The property included horse stables, a water fountain, a bowling alley and a domestic stone water tower with a windmill on top to supply fresh water to the estate.
The water tower, known as Cranbrook Tower, contains a 4,000 gallon water tank encircled by an iron staircase. It was in use until Guilford established its own water system in 1915 and the windmill was removed in 1927, according to the Guilford Keeping Society.
“During the Second World War they had a glass greenhouse on top for civil defense spotting,” says Dr. Richard C. Lewis, current owner of 29 Broad St., which today includes four acres, a barn with horse stables, the bowling alley and stone water tower.
It has been many years since Lewis has been inside the tower.
These buildings, plus many more throughout town are included in the “Mystery Buildings Tour,” sponsored by The Guilford Keeping Society, owners of the Thomas Griswold House Museum and the Medad Stone Tavern Museum.
The self-guided tour, 10 a.m. – 3 p.m., Saturday, Oct. 1, is $10 and free for children under 16 years old.
Advance tickets are available at various Guilford locations including Breakwater Books, 81 Whitfield St., the Guilford Visitors Information Kiosk, 32 Church St., The Thomas Griswold House Museum, 171 Boston St. and the Medad Stone Tavern Museum, 197 Three Mile Course. On the day of the event, programs and tickets will be available at the Thomas Griswold Museum.
Standing in front of the 65-foot Cranbrook Tower, Keeping Society Board Member Fran Swietlicki marvels at the design.
“One of the doors, it’s a Romanesque style arch and you’ve got the Ionic pillars,” she says.
Today, the tower stands as a monument of days gone by. A curiosity to most people traveling along River Street.
The bowling alley, described by the Keeping Society as a “charming Gothic style bowling alley which matches the architectural elements of the 1868 Barn at 29 Broad Street,” also sits unused.
The last time Lewis remembers playing a game of American Ten Pins there was 2000. He recalls the sound of the wooden bowling ball rolling down the wooden alley sounding like “rolling thunder.”
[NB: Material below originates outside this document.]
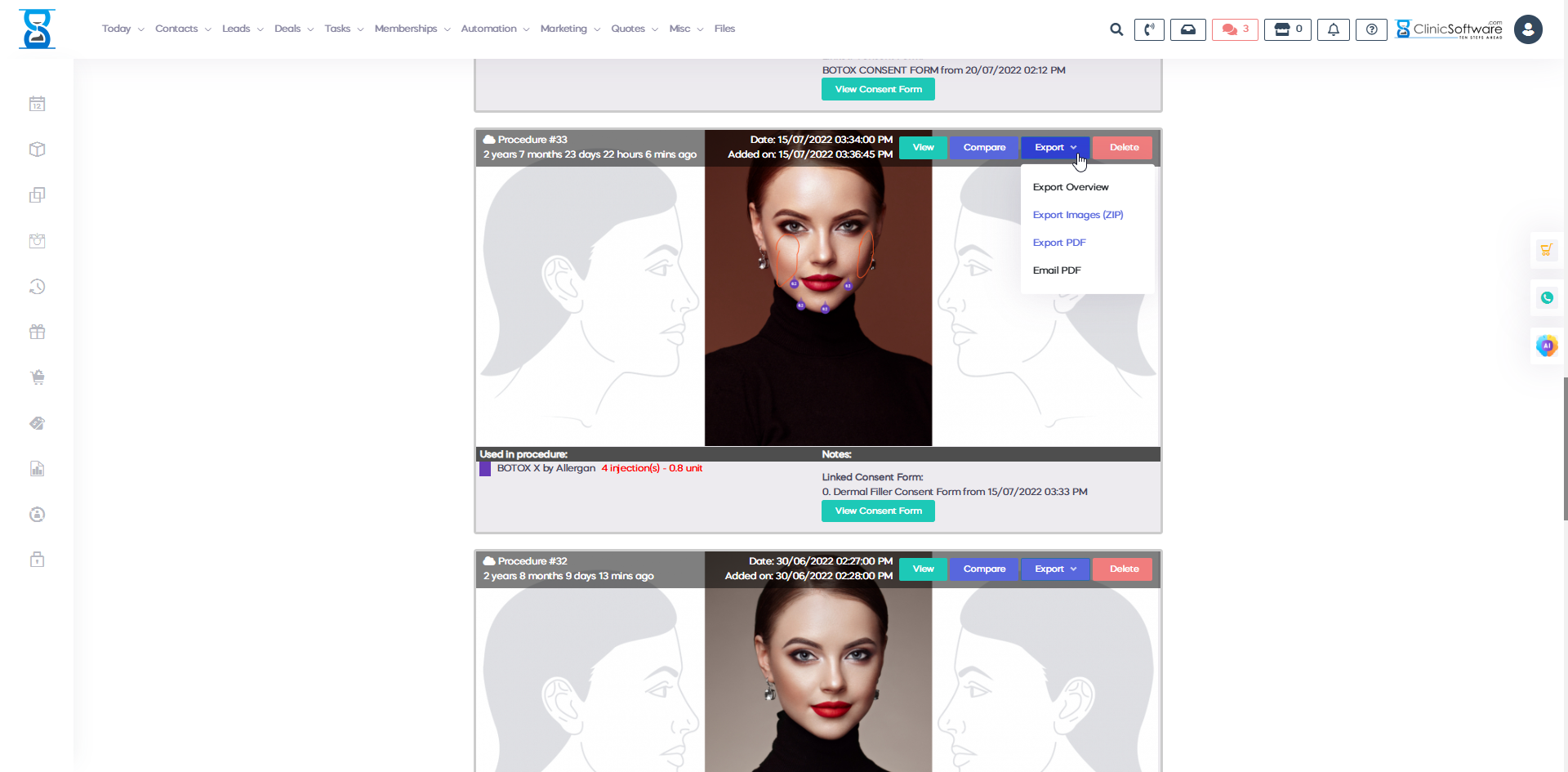Select the history clock icon in sidebar
Screen dimensions: 1568x772
click(x=37, y=287)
There are plans to replace the roof of the bowling alley and Lewis remains committed to preserving these pieces of Guilford history. “That’s what you do,” he says. “You’re a steward of these houses, I think.”
It is appropriate that the “Mystery Buildings Tour” starts at the Thomas Griswold House. Built in 1774, the property includes a working blacksmith shop with demonstrations, a three hole privy, otherwise known as an outhouse, corncribs and a barn.
Thirteen of the buildings included on the tour are barns, some in the English tradition and nine of which are on the list of “Historic Barns in Connecticut,” says Swietlicki.
Members of the community will serve as docents for the day, greeting visitors and available for any questions.
Swietlicki applauds the local residents who have preserved these buildings and are opening them up for the day’s event.
“So many people in town feel that they are stewards,” says Swietlicki. “Their responsibility is to take care of the property in the best possible way they can and pass it on to the future.”